2015-04-20 Thread Volker Braun
Which build step / which setup.py? Logs?

On Monday, April 20, 2015 at 12:33:24 PM UTC-4, Andrey Novoseltsev wrote:

 Hello,

 Up to Sage-6.5 I was able to build it on my old laptop with 2GB RAM. It 
 has swap as well, but I don't think it was used much, the wall time was 
 just a bit bigger than user+system, about 8-9 hours.
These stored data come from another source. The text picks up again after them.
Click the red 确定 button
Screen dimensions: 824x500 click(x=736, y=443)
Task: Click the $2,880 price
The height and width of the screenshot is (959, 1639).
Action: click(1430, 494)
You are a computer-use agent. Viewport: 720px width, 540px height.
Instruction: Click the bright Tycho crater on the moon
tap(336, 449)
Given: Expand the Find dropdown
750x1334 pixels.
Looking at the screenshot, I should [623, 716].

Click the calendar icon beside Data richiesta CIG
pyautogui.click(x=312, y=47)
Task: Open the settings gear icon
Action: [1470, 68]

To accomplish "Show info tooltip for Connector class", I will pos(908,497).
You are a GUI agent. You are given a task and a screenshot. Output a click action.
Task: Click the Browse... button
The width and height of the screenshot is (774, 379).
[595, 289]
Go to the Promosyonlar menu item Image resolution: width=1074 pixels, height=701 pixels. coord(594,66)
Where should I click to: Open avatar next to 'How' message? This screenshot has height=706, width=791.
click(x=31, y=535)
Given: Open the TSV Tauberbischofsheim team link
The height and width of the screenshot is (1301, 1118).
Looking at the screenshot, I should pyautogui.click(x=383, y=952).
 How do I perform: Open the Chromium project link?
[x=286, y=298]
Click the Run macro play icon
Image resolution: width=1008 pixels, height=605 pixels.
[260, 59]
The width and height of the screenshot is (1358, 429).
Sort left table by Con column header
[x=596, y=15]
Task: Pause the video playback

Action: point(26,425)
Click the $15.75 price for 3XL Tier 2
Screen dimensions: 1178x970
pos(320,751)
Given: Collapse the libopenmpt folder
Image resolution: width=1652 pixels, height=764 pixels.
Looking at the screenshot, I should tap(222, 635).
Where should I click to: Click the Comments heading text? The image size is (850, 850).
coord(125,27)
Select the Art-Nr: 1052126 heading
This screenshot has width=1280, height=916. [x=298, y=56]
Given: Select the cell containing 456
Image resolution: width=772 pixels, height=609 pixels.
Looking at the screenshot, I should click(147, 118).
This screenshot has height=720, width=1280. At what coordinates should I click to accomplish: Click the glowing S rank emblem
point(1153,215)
 With Sage-6.6 it gets stuck while processing rings directory: swap is not 
 full yet, but it seems that necessary stuff does not fit RAM anymore - 
 heavy disk usage, low CPU temperature, not much progress after more than a 
 day, top was showing python setup.py if I recall correctly consuming 
 1.5GB RAM and over 2.5GB virtual memory. This consistent over several 
 attempts with make distclean, with nothing running apart from MATE 
 session and a terminal window.

 I realize that supporting builds on such computers may not be a high 
 priority, if at all, but perhaps it is a manifestation of some bug.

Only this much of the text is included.